Silicon Valley investors set up in Vietnam

Ho Chi Minh’s tech sector is attracting global attention. Source: Wikimedia

Silicon Valley venture capital firm 500 Startups is starting a US$10-million fund for Vietnam to back the country’s tech sector.

Growing internet access and mobile phone use that exceeded the 94-million population was attracting attention to the home of 2014’s Flappy Bird phenomenon, said Binh Tran, a 500 Startups partner.

The firm has previously backed ecommerce and online messaging services through another fund spread over the whole of Asean.

Venture capitalists are targeting the emerging middle class and an economy growing at more than 6-per-cent each year. More than half the population has internet-access.

Tran, also a co-founder of Klout Inc, said: “There are a lot of the main ingredients here that make it attractive. You have low-cost, high-tech talent, engineers and coders who are able to build and develop products as well as their counterparts in Silicon Valley who work at Google and Facebook, for a fraction of the cost.”

Ecommerce, language-learning and price comparison start-ups were among the firms looking for funding with plans to invest around US$250,000 in as many as 150 companies, he said.

500 Startups has invested in 1,500 firms in more than 50 countries since 2010.

UK-based consultancy We Are Social reported that smartphone ownership was growing quickly in Vietnam and that 55 per cent of adults in the country now used one. Around 41 per cent of the population is younger than 24, according to the CIA World Factbook data.

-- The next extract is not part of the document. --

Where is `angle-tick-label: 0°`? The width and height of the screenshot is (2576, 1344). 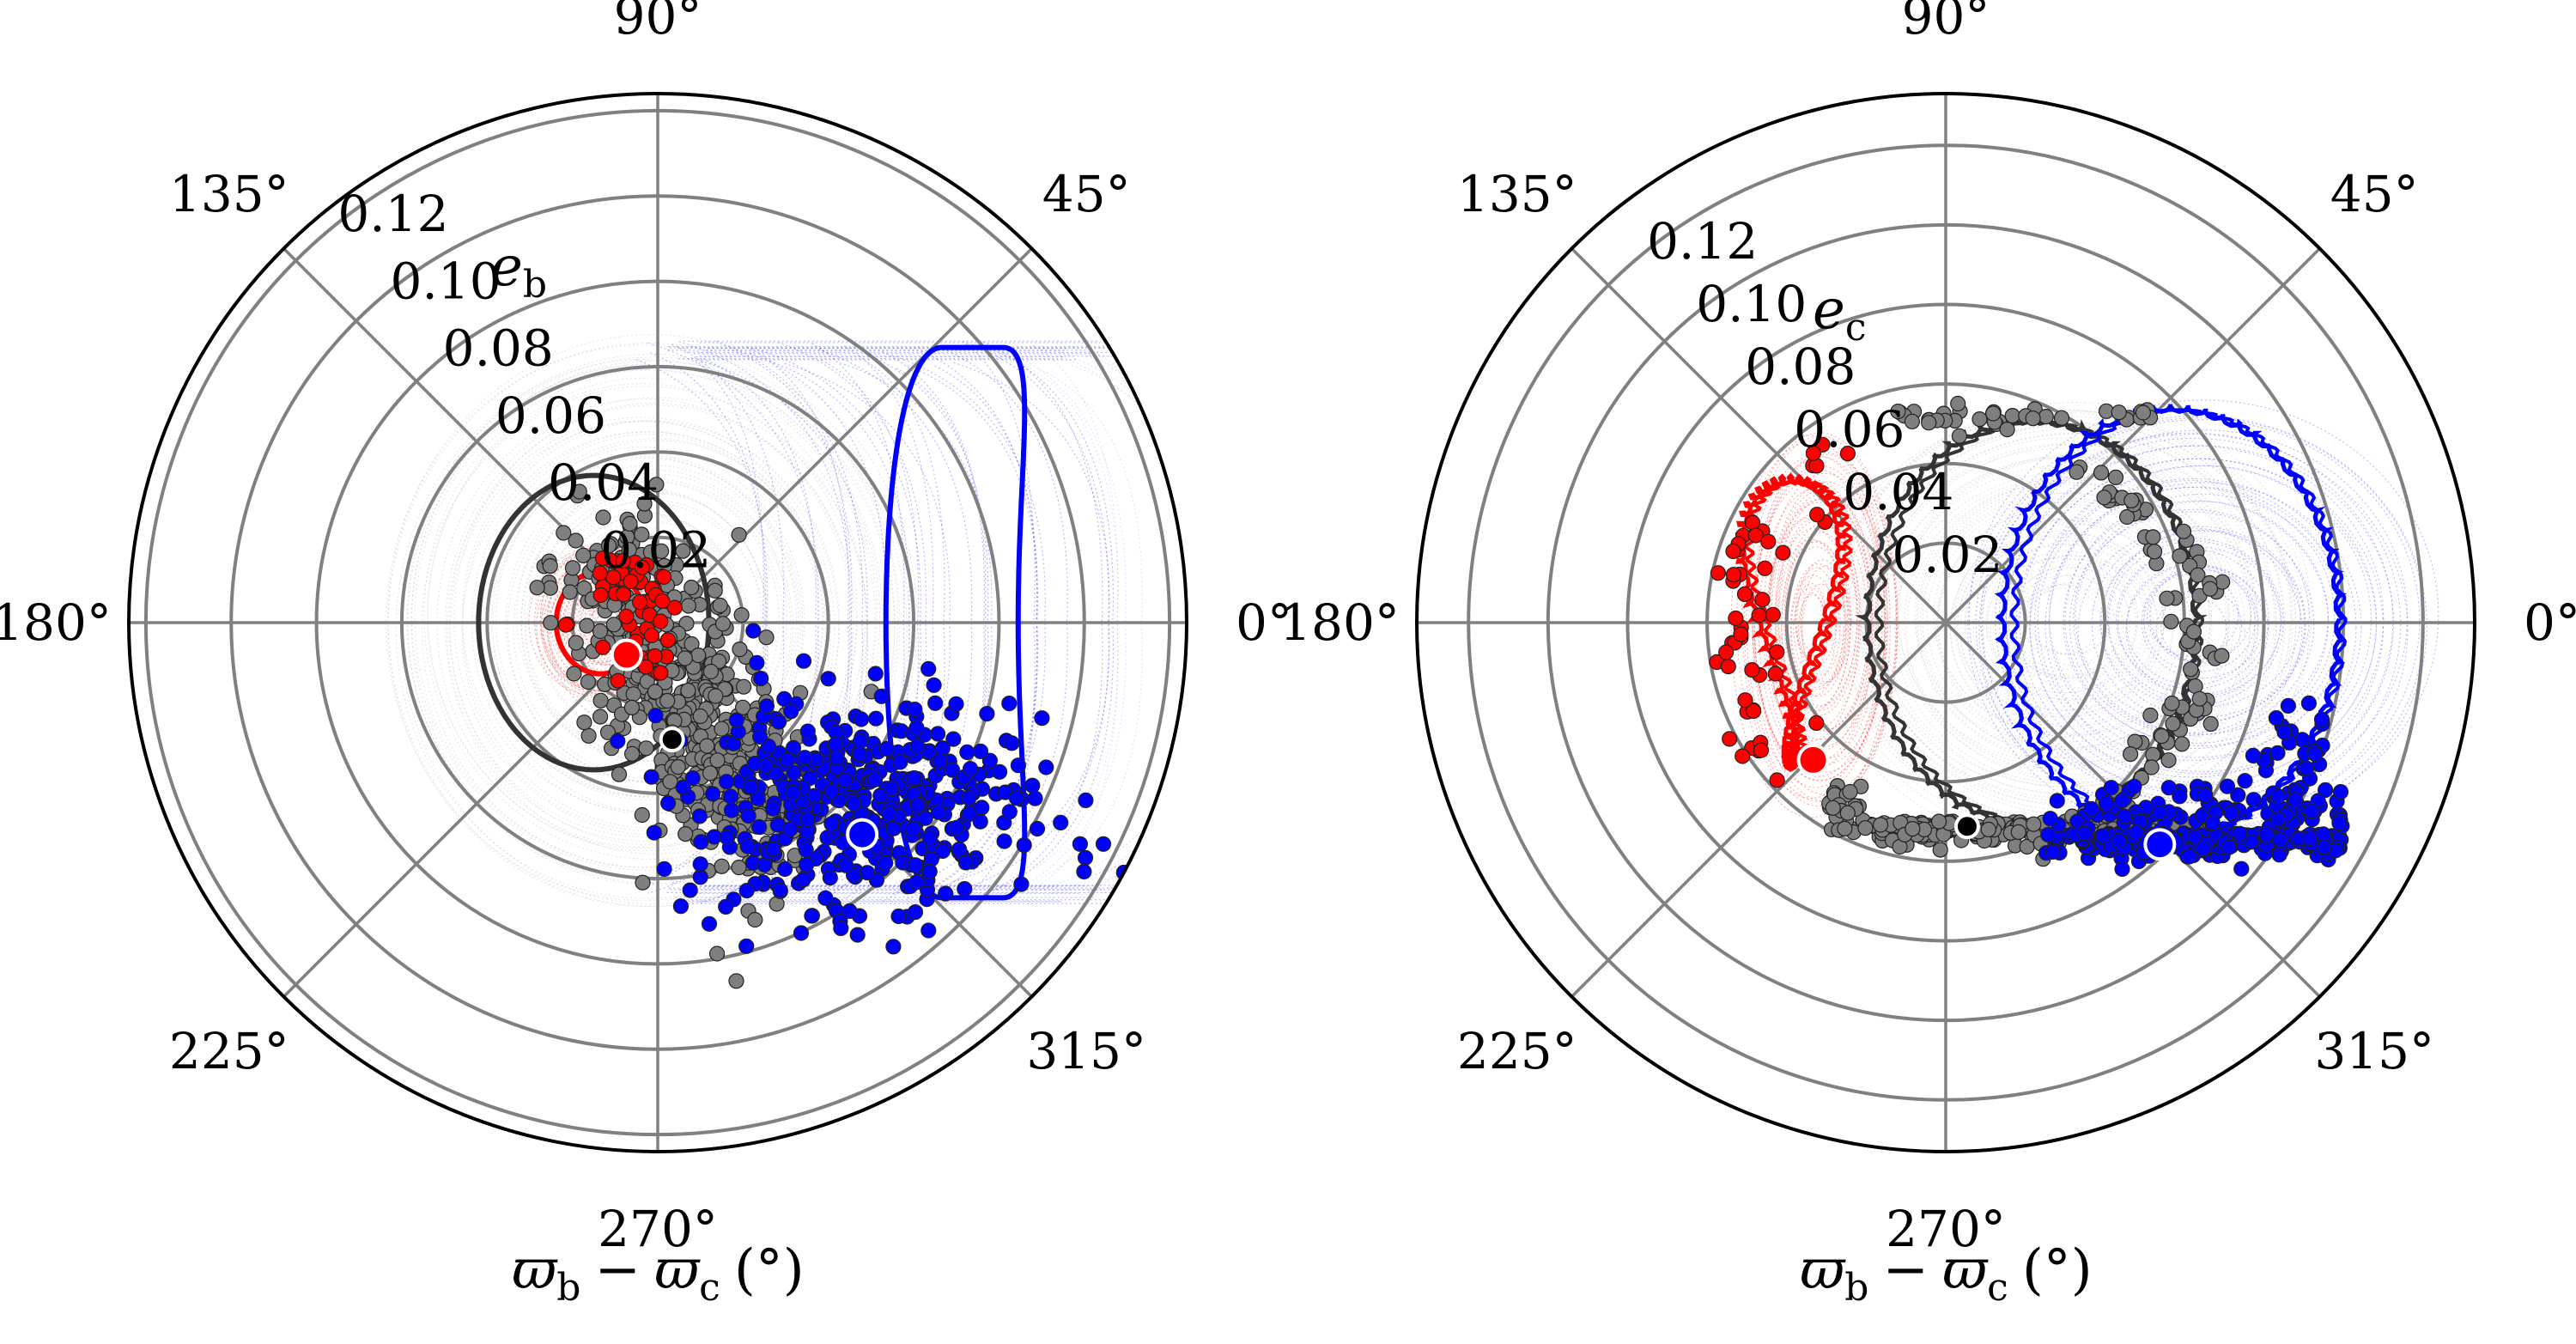 angle-tick-label: 0° is located at coordinates (2550, 622).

Eddie Thai, a 500 Startups venture partner, said: “I’ve been watching the tech scene here since 2010, and back then it was way too early [to invest]. Over that period of time, the macros [macroeconomic conditions] improved. Internet access improved, smartphones became ubiquitous. This is our call to everybody to say we’re investing, come to us.”

Founder of 500 Startups Dave McClure said: “People think we are crazy, but we look at the numbers and feel it is a great opportunity. The cost of failure is fairly low. If we are investing in 100, 200 companies we are going to find wins 20 per cent of the time, big wins. It’s sort of like fishing in a barrel full of Koi.”

Vietnamese-Americans, many from Silicon Valley, were heading to Vietnam to invest in companies that could produce software for the US and other markets, he added.